#### [TRECHO PARA LEITURA]
Vocês foram recebidos por ele durante a COP? Fomos a um jantar para os premiados, mas nada de al-Jaber aparecer. Soube que ele tinha ido a um encontro com o presidente Lula. Na esperança de encontrá-lo, comecei a acionar seus assessores, sem sucesso. Eis que, dias depois, em um corredor a caminho de um painel, vejo o xeque na porta de seu escritório. Ele nos parou, abraçou, conversou. E depois ajoelhou para uma foto comigo. O rei ajoelhou (risos), ele é simpático.

Eu disse que queria mostrar nosso projeto a al-Jaber e ele se propôs a ajudar. Só que andei 30 metros e encontrei com ele. E foi a mesma coisa, ele nos parou, abraçou e marcamos uma audiência.

Como foi essa audiência, estar de frente com o xeque? O rei não foi, rei não lida com grana (risos). Foi um encontro às 9h30 com al-Jaber e seus assessores. Durou 15 minutos, foi papo reto.

#### [LISTAGEM EXTRAÍDA]

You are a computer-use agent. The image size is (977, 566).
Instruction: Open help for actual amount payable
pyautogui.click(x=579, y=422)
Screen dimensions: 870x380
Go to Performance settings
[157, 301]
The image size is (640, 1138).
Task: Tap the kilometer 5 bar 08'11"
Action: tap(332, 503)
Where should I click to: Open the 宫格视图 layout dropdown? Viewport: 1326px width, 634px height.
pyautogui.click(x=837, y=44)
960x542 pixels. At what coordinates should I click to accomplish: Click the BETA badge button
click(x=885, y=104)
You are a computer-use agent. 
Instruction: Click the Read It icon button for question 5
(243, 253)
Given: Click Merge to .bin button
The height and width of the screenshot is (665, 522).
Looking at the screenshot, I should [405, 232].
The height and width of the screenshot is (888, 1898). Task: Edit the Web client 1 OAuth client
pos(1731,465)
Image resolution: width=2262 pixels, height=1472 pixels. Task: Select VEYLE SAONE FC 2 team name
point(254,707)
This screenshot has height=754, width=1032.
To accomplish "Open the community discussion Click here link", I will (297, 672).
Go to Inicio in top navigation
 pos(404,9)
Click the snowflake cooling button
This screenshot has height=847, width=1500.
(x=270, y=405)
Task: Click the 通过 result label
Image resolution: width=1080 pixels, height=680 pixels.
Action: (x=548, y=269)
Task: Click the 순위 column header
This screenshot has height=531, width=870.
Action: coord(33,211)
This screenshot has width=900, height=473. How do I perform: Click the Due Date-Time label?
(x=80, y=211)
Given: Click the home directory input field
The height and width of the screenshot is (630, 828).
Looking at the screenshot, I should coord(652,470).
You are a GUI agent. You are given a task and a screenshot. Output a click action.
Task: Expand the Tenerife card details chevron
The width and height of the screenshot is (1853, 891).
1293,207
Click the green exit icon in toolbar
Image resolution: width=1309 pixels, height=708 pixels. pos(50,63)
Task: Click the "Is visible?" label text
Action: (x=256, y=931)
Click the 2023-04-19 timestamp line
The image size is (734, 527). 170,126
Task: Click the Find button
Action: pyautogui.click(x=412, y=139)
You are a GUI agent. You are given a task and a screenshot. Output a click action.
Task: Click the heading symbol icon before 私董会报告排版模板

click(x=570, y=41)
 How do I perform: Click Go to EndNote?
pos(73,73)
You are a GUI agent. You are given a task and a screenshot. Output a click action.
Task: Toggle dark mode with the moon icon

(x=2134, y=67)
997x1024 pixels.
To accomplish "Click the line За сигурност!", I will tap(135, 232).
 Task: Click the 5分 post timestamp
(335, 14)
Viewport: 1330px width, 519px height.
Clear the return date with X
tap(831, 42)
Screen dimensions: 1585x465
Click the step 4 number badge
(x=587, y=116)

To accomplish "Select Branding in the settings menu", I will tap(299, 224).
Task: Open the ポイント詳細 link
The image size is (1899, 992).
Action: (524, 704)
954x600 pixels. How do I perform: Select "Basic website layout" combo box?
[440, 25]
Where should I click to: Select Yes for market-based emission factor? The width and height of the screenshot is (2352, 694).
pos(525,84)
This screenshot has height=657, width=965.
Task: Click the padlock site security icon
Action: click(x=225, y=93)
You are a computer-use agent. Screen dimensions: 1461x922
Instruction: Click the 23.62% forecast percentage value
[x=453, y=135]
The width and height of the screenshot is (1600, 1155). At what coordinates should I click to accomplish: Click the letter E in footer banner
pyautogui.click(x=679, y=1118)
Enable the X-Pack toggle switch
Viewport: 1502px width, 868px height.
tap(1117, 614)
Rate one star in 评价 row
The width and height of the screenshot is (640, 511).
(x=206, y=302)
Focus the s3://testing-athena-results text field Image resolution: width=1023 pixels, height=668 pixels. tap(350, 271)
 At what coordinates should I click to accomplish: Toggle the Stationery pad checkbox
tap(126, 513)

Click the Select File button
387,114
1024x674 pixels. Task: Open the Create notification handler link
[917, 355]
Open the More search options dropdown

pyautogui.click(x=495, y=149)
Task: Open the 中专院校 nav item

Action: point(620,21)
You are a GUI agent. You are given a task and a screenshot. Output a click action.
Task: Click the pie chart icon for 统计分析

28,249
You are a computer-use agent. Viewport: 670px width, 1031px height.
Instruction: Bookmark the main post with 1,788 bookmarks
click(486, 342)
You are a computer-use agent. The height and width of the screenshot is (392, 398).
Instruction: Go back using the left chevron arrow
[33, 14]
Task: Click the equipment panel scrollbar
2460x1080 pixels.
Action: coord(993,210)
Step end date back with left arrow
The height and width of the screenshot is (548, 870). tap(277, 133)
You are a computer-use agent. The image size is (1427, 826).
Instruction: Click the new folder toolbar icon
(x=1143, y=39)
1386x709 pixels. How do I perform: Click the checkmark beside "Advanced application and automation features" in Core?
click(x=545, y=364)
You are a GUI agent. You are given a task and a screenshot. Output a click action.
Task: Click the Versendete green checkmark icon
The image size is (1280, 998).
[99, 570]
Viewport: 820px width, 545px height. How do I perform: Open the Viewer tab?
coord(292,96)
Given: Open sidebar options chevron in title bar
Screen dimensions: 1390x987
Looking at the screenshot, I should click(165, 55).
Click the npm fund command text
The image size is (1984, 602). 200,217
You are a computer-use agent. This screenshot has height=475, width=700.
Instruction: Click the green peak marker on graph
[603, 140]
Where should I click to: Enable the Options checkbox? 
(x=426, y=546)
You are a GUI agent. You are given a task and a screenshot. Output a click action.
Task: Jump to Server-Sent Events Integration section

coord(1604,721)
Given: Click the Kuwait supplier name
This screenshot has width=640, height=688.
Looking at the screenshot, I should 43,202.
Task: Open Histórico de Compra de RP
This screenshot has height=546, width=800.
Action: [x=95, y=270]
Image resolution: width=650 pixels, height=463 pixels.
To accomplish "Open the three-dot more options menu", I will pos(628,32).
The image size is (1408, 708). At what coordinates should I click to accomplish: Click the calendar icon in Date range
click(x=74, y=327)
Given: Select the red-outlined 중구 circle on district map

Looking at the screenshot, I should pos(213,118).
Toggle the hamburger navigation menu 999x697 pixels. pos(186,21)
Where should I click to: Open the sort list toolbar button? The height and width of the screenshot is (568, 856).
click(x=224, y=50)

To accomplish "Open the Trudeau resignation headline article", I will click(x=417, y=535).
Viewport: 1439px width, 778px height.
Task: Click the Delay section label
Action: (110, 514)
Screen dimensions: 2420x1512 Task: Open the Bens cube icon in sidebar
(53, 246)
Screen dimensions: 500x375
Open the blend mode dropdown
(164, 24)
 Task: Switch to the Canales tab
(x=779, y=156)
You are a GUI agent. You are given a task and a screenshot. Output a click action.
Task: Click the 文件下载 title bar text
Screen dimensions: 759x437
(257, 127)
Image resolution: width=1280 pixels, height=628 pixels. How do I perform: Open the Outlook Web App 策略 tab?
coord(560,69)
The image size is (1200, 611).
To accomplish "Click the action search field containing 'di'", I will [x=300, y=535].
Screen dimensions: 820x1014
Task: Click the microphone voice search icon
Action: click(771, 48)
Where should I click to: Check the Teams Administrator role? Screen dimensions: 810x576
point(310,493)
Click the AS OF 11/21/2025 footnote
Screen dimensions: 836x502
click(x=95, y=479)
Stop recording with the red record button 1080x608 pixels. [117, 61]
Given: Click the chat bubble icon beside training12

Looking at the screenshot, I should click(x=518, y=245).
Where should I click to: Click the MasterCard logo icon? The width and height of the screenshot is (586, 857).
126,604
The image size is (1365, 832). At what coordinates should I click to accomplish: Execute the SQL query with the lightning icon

#### [ATIVIDADES PROPOSTAS]
A - Transcreva da entrevista tudo o que vai desde "Vocês foram recebidos" até "foi papo reto.".
B - Responda, com base na entrevista:
(i) Com quem al-Jaber tinha ido se encontrar, segundo o que o entrevistado soube?
(ii) Onde o entrevistado viu o xeque dias depois do jantar?
(iii) A que horas começou o encontro com al-Jaber e seus assessores, e quanto tempo durou?
C - Reescreva em forma de lista o parágrafo da entrevista que começa com "Vocês foram recebidos por ele durante a COP?", mantendo os fatos principais.

#### [RESPOSTAS ÀS ATIVIDADES]
A -
Vocês foram recebidos por ele durante a COP? Fomos a um jantar para os premiados, mas nada de al-Jaber aparecer. Soube que ele tinha ido a um encontro com o presidente Lula. Na esperança de encontrá-lo, comecei a acionar seus assessores, sem sucesso. Eis que, dias depois, em um corredor a caminho de um painel, vejo o xeque na porta de seu escritório. Ele nos parou, abraçou, conversou. E depois ajoelhou para uma foto comigo. O rei ajoelhou (risos), ele é simpático.

Eu disse que queria mostrar nosso projeto a al-Jaber e ele se propôs a ajudar. Só que andei 30 metros e encontrei com ele. E foi a mesma coisa, ele nos parou, abraçou e marcamos uma audiência.

Como foi essa audiência, estar de frente com o xeque? O rei não foi, rei não lida com grana (risos). Foi um encontro às 9h30 com al-Jaber e seus assessores. Durou 15 minutos, foi papo reto.

B -
(i) Com o presidente Lula.
(ii) Na porta de seu escritório, em um corredor a caminho de um painel.
(iii) Às 9h30; durou 15 minutos.

C -
- Os entrevistados foram a um jantar para os premiados, mas al-Jaber não apareceu.
- O entrevistado soube que ele tinha ido a um encontro com o presidente Lula.
- Tentou, sem sucesso, contatá-lo por meio de seus assessores.
- Dias depois, em um corredor a caminho de um painel, viu o xeque na porta de seu escritório.
- O xeque os parou, abraçou, conversou com eles e ajoelhou-se para uma foto com o entrevistado.